Looks like everyone is going to get shot to death now, but the kidnapped female cop convinces her side to hold their fire.
“It’s over. It was just about her. Stand down,” she says.
Daryl still wants revenge, but Carol puts her hand on his shoulder and stops him. Rick reluctantly drops his gun, too.
The cops offer Rick a chance to stay, but he says no, and says he’s taking anyone who wants to leave, including the patients who have been watching from down the hall. No one does.
Abraham finally shows up at Grady in the fire truck. His group works their way in and meets Rick’s coming out. Maggie sees Daryl holding Beth’s dead body and breaks down screaming and crying. Daryl holds Beth as they all stand in he parking lot, the ruins of Atlanta behind them. End of episode.
Wait, no, there’s an after-credits scene of Morgan at the Hunter’s camp near the school. He looks around at the magazines that fascinated Gabriel and then sees an incapacitated walker lying in the broken glass. He gets down on his knees and compassionately stabs it in the brain.

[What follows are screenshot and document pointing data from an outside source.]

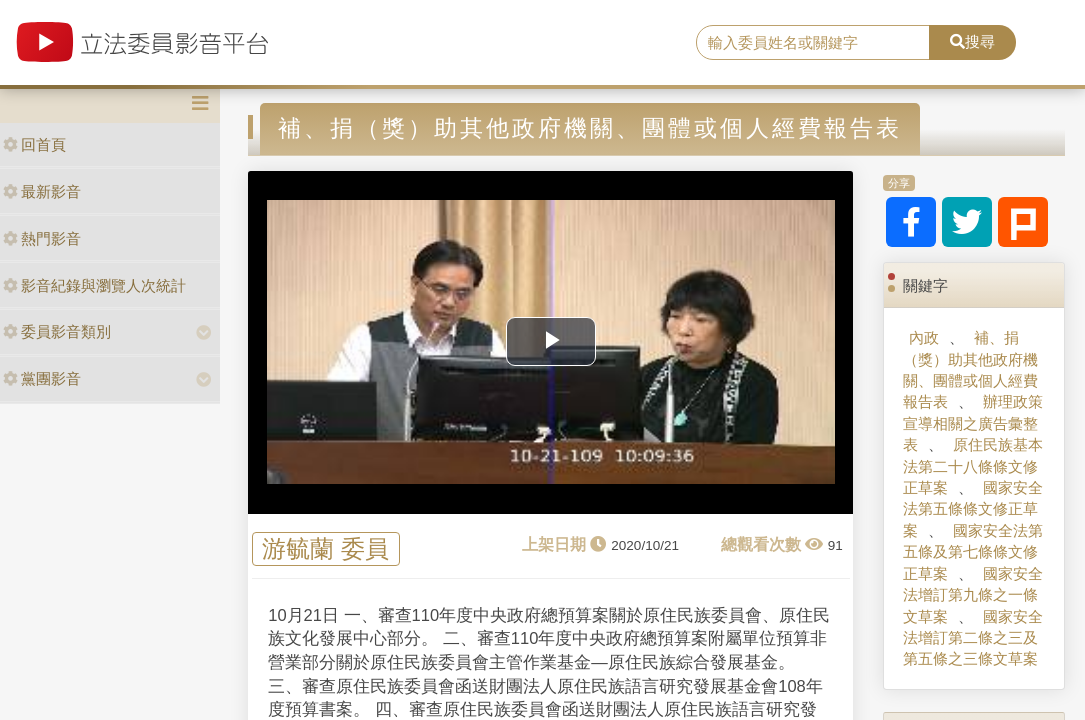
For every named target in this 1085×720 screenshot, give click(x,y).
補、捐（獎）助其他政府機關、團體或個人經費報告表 (970, 369)
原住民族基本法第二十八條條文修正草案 (973, 466)
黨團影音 (42, 378)
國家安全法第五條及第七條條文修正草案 (973, 552)
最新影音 (42, 191)
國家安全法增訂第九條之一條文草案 (973, 595)
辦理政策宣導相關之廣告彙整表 (973, 423)
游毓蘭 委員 (325, 549)
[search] (813, 43)
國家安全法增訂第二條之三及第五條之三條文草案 (973, 638)
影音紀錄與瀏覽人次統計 (94, 285)
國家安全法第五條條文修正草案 (973, 509)
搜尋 (972, 41)
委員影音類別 (57, 331)
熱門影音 (42, 238)
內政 (924, 337)
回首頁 (34, 144)
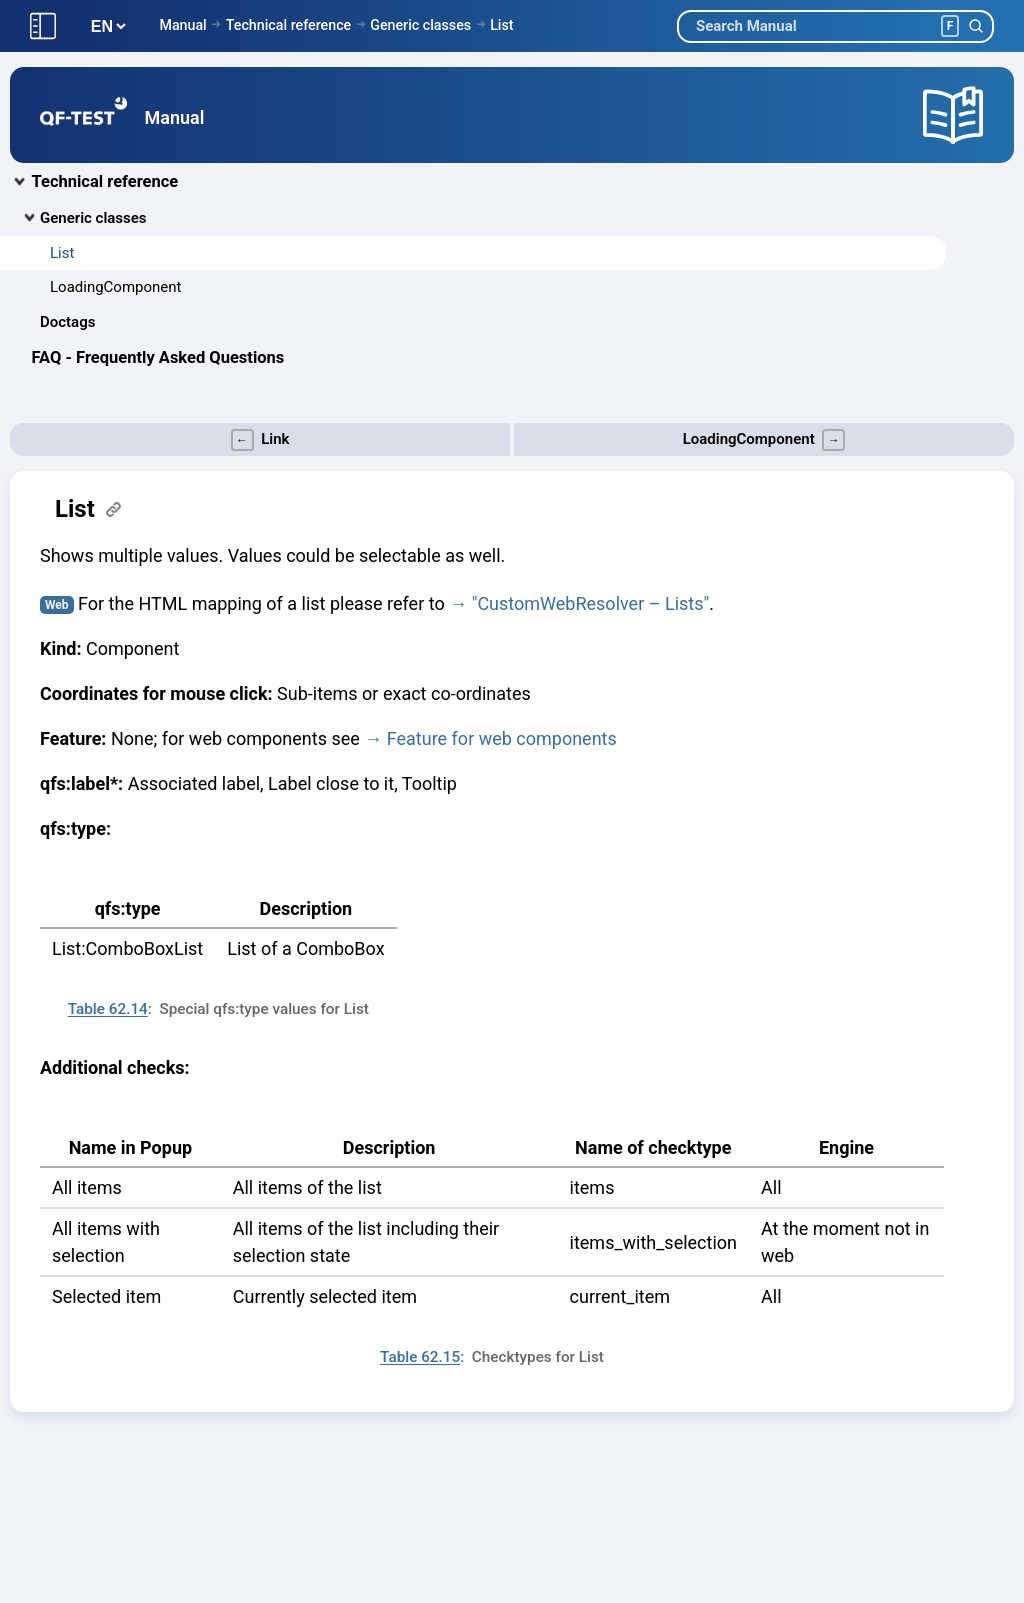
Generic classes (420, 25)
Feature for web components (502, 738)
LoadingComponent (115, 287)
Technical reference (288, 25)
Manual (182, 25)
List (501, 25)
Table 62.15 (420, 1357)
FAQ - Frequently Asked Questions (158, 357)
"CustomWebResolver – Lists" (591, 603)
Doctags (67, 322)
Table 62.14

He follows the Hunter’s marks to the church and goes inside. He puts the cross back up on the altar and places a snack cake, a single bullet and what I think is a blue rabbit’s foot there as an offering, then seems to pray a bit. Then he laughs.
Getting up, Morgan notices the map that Abraham gave Rick on the floor.
“Sorry I was an asshole. Come to Washington. The new world’s gonna need Rick Grimes,” it says, although it’s hard to read now because of all the blood on it. We get a closeup of Morgan’s surprised face. Real end of episode.